To be fair, that's nowhere near as daft as september, october, november, december. Latin for seven, eight, nine, and ten is: septem, octem, novem, decem. Those are the nineth, 10th, 11th and 12th months.
Edit: Whoops, correct eng -> latin nums
emmelaich•1h ago
You may know this but originally they were 'correct' because the start of the year was March.
teraflop•1h ago
Which wouldn't be that weird, except that the earliest Roman calendar started in March and ended in December, having only 10 months!
The Romans were of course well aware that this left a gap of about two months between the end of one year in December, and the beginning of the next year in March. But they just didn't bother counting this period as part of the calendar year.

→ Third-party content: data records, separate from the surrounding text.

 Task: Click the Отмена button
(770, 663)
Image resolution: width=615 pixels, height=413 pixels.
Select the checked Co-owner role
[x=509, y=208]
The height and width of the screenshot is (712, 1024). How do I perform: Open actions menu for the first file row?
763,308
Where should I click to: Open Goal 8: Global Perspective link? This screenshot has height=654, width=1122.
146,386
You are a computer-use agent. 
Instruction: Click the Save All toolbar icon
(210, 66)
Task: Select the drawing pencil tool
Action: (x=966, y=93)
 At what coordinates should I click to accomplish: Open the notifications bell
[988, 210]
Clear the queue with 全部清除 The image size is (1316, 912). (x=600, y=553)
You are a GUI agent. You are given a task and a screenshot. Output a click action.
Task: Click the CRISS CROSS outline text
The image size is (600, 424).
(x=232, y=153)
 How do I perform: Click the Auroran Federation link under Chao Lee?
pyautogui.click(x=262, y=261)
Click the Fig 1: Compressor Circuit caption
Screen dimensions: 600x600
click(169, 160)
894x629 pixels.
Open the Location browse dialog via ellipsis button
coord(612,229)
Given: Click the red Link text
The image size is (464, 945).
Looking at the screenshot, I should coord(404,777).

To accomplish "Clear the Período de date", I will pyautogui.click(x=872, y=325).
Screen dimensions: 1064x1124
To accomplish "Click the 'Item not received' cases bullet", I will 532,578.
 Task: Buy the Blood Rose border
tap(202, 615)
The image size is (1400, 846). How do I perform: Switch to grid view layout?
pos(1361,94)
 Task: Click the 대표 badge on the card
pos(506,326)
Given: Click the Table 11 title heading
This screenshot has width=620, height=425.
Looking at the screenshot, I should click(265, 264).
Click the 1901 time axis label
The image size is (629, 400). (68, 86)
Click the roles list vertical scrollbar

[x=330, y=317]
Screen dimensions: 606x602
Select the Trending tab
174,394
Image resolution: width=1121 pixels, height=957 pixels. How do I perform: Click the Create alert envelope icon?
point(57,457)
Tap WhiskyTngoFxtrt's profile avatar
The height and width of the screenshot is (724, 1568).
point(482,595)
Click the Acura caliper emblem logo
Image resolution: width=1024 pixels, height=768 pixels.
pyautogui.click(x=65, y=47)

Presumably because there was no agricultural reason to need accurate dates during winter.
> Applies to: Microsoft Excel for Mac 2011, Excel for Microsoft 365 for Mac, Microsoft Office Excel 2003, Microsoft Office Excel 2007, Excel 2010, Excel 2013, Excel 2016
etothepii•1h ago
This will never stop as it would require either the reference date to be changed or fir all dates in all saved spreadsheets to be off by one.
gpm•2m ago
Or... A version number that tells excel which convention to use?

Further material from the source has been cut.